数据内容:
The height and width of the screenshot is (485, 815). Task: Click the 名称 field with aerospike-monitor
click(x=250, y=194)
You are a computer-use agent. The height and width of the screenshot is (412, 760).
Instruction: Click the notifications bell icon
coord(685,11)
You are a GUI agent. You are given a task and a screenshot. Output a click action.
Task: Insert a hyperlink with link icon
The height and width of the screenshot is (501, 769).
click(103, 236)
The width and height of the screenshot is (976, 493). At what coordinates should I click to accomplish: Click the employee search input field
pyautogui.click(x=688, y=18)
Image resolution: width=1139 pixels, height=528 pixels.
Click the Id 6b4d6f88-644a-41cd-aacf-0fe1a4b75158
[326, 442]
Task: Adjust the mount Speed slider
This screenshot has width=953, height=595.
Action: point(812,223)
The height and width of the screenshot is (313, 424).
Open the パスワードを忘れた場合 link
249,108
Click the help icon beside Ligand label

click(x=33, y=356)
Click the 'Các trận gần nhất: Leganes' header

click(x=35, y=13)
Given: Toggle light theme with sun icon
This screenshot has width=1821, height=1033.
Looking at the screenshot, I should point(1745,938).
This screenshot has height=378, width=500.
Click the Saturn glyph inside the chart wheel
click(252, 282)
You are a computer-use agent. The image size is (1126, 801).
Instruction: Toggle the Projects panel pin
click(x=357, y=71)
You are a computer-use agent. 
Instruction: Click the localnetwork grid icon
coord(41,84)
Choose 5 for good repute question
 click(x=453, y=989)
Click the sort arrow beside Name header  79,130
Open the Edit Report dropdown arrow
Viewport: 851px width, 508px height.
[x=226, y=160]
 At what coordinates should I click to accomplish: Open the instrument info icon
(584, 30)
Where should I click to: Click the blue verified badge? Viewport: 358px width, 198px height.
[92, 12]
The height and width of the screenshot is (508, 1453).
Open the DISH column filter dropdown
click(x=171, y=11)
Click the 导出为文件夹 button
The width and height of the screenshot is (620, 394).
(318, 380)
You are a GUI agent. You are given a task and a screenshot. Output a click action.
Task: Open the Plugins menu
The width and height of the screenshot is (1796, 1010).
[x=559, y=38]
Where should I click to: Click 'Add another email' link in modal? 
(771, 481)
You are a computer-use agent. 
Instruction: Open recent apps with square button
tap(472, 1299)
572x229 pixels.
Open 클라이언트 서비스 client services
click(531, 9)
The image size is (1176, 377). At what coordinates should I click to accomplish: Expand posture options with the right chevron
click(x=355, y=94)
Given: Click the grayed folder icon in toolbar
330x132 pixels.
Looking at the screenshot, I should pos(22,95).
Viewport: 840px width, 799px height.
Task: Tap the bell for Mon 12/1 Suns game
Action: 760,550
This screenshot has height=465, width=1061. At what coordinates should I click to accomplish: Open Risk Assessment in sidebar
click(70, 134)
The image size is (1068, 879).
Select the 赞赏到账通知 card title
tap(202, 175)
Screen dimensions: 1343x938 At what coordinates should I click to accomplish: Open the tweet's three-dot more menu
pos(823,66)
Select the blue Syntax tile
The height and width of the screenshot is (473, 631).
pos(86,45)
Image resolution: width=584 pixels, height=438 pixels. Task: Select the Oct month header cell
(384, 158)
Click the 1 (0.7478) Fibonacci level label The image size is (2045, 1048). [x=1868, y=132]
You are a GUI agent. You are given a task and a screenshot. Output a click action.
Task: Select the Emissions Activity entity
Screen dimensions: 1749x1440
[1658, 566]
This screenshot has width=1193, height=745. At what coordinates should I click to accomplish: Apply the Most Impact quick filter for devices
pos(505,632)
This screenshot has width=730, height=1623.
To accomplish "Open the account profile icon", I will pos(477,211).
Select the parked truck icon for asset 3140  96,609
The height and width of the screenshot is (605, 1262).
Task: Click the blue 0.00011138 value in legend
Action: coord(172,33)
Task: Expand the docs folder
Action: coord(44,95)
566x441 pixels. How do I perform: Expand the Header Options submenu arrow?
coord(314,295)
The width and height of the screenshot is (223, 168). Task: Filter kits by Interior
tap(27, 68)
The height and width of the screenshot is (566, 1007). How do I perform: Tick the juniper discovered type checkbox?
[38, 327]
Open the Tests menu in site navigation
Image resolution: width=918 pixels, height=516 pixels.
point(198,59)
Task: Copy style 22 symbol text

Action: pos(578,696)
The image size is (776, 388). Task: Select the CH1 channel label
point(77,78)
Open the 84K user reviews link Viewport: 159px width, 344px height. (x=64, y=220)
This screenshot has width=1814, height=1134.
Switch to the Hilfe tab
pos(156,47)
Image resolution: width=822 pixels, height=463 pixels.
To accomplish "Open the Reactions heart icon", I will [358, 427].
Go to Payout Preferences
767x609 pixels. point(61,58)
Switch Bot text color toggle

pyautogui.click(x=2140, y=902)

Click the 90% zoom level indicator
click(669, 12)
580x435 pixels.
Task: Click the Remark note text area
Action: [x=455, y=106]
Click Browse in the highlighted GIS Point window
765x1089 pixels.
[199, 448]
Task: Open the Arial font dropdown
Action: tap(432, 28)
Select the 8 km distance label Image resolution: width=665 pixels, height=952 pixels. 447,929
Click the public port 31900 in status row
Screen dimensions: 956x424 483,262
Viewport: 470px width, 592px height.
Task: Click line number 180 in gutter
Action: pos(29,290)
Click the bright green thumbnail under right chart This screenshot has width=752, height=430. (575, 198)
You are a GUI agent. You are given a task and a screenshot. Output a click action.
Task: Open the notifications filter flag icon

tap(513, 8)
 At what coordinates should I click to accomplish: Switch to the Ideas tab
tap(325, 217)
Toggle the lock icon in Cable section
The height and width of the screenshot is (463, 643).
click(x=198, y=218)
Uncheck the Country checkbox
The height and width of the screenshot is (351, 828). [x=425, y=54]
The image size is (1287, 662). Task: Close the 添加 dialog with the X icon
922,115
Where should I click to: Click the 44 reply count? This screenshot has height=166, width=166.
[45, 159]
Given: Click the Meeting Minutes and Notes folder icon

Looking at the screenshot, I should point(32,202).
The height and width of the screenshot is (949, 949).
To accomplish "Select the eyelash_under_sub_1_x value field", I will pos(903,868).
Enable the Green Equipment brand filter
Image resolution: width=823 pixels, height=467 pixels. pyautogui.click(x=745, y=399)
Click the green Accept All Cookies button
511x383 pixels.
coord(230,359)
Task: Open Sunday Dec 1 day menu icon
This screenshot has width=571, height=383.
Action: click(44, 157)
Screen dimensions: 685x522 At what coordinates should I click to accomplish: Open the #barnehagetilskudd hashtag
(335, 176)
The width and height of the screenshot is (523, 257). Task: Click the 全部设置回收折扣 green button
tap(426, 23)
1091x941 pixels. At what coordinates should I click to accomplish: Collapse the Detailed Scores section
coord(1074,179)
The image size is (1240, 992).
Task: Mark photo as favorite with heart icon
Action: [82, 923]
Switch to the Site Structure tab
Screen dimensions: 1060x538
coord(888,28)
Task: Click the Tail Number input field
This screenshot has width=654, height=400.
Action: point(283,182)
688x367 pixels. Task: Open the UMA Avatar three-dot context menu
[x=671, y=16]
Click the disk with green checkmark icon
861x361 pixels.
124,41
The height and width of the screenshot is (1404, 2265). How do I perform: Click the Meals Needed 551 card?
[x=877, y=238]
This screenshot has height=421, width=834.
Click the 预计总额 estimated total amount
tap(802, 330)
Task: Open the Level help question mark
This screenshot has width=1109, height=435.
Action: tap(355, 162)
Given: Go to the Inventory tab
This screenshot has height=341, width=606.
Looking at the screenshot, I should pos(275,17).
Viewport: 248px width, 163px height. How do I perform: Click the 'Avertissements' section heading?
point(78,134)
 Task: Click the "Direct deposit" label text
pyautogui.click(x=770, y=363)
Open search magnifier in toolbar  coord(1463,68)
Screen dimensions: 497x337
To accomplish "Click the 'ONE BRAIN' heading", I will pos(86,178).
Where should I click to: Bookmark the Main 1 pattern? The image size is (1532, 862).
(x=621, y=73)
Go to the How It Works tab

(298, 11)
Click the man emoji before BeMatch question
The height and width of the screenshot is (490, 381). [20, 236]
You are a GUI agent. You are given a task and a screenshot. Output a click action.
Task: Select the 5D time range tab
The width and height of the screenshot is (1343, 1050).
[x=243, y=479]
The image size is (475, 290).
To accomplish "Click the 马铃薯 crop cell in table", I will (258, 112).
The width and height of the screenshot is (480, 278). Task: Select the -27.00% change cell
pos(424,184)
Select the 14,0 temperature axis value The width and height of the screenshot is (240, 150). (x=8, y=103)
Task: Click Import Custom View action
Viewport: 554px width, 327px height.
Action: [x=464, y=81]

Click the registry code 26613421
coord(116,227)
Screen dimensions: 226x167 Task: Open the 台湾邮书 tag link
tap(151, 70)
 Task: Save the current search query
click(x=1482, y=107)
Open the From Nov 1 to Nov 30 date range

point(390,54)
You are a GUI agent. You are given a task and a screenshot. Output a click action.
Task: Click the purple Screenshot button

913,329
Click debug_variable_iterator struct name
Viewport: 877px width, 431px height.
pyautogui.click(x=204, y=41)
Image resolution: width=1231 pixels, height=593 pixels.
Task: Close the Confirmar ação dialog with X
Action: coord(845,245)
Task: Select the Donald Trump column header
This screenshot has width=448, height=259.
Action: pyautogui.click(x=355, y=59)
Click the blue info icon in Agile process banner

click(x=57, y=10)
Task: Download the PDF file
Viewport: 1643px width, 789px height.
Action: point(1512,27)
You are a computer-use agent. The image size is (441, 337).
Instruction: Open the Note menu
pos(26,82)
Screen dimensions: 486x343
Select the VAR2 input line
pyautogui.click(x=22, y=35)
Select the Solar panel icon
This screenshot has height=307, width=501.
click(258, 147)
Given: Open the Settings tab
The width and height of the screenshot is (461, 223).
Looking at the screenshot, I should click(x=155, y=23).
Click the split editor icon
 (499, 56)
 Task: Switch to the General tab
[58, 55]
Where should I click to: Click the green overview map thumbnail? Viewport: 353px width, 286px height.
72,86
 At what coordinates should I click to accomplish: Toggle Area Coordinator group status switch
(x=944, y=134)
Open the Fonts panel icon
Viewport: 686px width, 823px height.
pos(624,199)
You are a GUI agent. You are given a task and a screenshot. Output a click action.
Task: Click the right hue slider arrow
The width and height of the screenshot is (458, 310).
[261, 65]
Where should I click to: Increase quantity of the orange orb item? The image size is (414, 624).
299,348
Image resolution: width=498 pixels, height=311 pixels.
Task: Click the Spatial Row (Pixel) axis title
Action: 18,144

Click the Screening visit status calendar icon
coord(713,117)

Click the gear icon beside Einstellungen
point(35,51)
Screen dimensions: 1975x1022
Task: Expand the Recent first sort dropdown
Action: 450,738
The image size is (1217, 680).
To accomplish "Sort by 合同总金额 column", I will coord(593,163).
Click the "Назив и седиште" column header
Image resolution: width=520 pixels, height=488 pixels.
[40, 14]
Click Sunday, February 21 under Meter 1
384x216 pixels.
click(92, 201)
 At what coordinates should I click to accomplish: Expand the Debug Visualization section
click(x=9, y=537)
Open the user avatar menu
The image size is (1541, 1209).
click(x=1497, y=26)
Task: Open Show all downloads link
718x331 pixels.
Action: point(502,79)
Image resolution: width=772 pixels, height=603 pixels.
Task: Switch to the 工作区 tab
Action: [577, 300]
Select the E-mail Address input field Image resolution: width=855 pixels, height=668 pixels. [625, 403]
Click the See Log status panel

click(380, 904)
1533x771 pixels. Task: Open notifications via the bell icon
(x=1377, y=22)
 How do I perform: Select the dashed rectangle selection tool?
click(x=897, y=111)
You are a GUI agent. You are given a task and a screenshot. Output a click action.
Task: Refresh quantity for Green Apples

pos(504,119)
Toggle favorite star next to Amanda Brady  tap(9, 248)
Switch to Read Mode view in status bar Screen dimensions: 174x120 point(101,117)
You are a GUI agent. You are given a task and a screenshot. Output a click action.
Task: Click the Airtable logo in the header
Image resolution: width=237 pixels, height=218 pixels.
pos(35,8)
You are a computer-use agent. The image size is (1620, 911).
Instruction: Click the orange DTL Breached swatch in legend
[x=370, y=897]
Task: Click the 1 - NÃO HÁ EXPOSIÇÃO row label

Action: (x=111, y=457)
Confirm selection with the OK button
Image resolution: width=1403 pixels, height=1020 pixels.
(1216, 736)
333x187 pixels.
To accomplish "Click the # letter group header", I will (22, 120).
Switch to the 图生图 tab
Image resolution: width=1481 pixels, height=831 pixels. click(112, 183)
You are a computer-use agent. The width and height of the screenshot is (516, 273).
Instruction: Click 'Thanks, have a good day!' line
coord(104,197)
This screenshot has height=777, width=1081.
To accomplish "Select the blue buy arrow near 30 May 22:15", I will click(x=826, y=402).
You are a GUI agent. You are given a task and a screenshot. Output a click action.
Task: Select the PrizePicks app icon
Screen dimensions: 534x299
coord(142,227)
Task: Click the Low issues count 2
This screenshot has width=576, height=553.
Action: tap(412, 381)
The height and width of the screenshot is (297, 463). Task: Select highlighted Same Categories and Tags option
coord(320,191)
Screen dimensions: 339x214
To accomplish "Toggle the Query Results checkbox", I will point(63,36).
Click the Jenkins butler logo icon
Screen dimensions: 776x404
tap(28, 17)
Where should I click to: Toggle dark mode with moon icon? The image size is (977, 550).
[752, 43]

任务要求: 在上面的记录中，从含有“Click the 导出为文件夹 button”的那一行开始，一直到含有“click(531, 9)”的那一行，把这些行一字不改地输出来，首尾两行都要包括。

答案如下:
Click the 导出为文件夹 button
The width and height of the screenshot is (620, 394).
(318, 380)
You are a GUI agent. You are given a task and a screenshot. Output a click action.
Task: Open the Plugins menu
The width and height of the screenshot is (1796, 1010).
[x=559, y=38]
Where should I click to: Click 'Add another email' link in modal? 
(771, 481)
You are a computer-use agent. 
Instruction: Open recent apps with square button
tap(472, 1299)
572x229 pixels.
Open 클라이언트 서비스 client services
click(531, 9)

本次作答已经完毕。